[英]Inconsistent results between glm() in R and manual implementation of logistic regression in Excel
You'll find a manual implementation of logistic regression in Excel at: http://blog.excelmasterseries.com/2014/06/logistic-regression-performed-in-excel.html . 您可以在以下网址找到Excel中的逻辑回归的手动实现: http : //blog.excelmasterseries.com/2014/06/logistic-regression-performed-in-excel.html 。
This implementation uses the dataset below and reports the following coefficients 此实现使用下面的数据集并报告以下系数
b0 = 12.48285608
b0 = 12.48285608
b1 = -0.117031374
b1 = -0.117031374
b2 = -1.469140055
b2 = -1.469140055
However, when I analyze the same dataset with glm()
in R , the results are not the same, ie: 但是,当我使用R中的
glm()
分析相同的数据集时,结果是不相同的,即:
b0 = 1.687445
b0 = 1.687445
b1 = -0.012525
b1 = -0.012525
b2 = -0.116473
b2 = -0.116473
d <- structure(list(Y = c(0L, 0L, 0L, 0L, 0L, 0L, 0L, 0L, 0L, 0L,
1L, 1L, 1L, 1L, 1L, 1L, 1L, 1L, 1L, 1L), X1 = c(78L, 73L, 73L,
71L, 68L, 59L, 57L, 49L, 35L, 27L, 59L, 57L, 44L, 38L, 36L, 36L,
22L, 22L, 15L, 10L), X2 = c(8L, 8L, 5L, 7L, 5L, 4L, 7L, 5L, 4L,
7L, 3L, 4L, 5L, 5L, 4L, 2L, 6L, 5L, 4L, 6L)), .Names = c("Y",
"X1", "X2"), class = "data.frame", row.names = c(NA, -20L))

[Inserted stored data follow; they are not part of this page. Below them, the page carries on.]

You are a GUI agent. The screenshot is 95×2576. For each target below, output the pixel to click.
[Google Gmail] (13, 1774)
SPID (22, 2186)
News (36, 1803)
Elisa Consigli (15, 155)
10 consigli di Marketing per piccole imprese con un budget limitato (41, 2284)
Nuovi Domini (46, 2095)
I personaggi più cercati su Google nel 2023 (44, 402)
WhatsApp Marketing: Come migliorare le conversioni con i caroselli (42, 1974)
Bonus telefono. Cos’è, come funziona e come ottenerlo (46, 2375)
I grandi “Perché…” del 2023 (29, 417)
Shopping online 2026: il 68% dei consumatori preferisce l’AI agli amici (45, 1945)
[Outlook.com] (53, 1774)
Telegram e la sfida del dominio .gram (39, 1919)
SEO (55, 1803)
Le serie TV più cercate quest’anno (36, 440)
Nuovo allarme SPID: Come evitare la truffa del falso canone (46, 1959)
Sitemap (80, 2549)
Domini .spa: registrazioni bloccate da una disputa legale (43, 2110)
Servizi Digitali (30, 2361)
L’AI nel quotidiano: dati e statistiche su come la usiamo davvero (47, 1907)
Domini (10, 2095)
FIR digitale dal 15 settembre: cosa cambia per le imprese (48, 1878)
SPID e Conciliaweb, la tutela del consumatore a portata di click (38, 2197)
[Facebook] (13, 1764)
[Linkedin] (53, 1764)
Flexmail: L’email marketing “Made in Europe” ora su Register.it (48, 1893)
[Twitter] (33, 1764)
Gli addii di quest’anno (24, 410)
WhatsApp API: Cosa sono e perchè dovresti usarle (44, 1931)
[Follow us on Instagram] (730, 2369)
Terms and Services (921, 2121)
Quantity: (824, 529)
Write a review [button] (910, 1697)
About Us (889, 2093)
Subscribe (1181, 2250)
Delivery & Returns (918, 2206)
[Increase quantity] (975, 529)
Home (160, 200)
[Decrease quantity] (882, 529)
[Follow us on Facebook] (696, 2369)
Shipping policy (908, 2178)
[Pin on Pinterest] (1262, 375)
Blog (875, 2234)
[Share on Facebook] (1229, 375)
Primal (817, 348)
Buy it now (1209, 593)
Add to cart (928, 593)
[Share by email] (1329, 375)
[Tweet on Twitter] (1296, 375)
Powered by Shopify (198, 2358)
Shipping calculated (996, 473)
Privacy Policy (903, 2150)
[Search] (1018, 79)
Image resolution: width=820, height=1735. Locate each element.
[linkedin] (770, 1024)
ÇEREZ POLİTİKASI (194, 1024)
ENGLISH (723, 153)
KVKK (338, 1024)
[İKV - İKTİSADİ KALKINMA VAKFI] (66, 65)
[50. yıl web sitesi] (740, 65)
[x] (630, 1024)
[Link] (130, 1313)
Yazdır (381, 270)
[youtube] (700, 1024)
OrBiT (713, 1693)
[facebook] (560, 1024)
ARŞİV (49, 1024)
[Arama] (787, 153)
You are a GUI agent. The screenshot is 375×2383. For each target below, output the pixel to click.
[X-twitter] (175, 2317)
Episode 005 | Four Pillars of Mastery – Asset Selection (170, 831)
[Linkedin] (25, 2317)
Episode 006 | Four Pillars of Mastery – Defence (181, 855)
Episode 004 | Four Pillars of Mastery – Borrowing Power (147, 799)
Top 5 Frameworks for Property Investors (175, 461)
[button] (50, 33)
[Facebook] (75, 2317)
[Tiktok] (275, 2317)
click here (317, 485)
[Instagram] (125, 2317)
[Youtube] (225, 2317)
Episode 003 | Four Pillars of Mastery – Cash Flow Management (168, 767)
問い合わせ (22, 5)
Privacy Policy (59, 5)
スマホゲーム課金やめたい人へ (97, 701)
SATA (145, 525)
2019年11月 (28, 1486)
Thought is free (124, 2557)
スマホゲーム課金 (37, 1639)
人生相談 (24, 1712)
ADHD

summary(glm(Y ~ X1+X2, data=d), family=binomial(link='logit'))
# > summary(glm(Y ~ X1+X2, data=d), family=binomial(link='logit'))
#
# Call:
# glm(formula = Y ~ X1 + X2, data = d)
#
# Deviance Residuals:
# Min 1Q Median 3Q Max
# -0.78318 -0.20641 0.07689 0.24375 0.49237
#
# Coefficients:
# Estimate Std. Error t value Pr(>|t|)
# (Intercept) 1.687445 0.319872 5.275 6.18e-05 ***
# X1 -0.012525 0.004376 -2.862 0.0108 *
# X2 -0.116473 0.056959 -2.045 0.0567 .
# ---
# Signif. codes: 0 ‘***’ 0.001 ‘**’ 0.01 ‘*’ 0.05 ‘.’ 0.1 ‘ ’ 1
#
# (Dispersion parameter for gaussian family taken to be 0.146843)
#
# Null deviance: 5.0000 on 19 degrees of freedom
# Residual deviance: 2.4963 on 17 degrees of freedom
# AIC: 23.139
#
# Number of Fisher Scoring iterations: 2
Why do the results differ? 为什么结果不同?
You have the family parameter in the wrong place. 您的家庭参数放置在错误的位置。 It should be in the
glm()
call, not the summary()
call. 它应该在
glm()
调用中,而不是summary()
调用中。
summary(glm(Y ~ X1+X2, data=d, family=binomial(link='logit')))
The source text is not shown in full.